§ ASSIGNMENT:
Copy out every line of the records where the string "Given" occurs.

§ INFORMATION SHOWN:
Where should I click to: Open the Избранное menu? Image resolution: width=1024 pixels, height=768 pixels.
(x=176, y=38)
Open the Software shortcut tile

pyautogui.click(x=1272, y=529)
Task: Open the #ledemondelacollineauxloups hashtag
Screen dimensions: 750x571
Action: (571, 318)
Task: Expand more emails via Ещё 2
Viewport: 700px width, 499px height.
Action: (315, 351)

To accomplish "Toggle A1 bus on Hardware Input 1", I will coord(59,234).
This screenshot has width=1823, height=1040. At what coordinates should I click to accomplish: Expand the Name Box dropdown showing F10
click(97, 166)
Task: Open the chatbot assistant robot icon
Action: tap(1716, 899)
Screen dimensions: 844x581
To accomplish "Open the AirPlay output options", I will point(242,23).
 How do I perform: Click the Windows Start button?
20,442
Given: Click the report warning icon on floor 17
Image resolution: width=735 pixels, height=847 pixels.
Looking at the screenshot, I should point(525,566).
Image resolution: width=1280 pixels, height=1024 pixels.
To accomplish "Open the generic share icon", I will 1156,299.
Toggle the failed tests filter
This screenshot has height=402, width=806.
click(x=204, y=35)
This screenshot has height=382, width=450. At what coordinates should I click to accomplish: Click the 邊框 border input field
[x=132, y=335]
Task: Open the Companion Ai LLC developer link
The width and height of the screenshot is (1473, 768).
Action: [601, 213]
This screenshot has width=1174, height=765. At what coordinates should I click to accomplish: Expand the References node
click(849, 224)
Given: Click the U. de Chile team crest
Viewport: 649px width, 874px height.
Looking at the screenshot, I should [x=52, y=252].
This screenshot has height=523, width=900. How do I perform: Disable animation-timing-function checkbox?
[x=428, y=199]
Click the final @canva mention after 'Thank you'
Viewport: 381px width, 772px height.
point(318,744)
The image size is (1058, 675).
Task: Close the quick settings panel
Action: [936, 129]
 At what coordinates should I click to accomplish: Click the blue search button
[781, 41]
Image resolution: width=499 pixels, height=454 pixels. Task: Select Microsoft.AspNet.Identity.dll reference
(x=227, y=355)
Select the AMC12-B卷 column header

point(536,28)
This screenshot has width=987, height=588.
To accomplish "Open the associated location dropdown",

§ YOUR RESPONSE:
Given: Click the report warning icon on floor 17
Given: Click the U. de Chile team crest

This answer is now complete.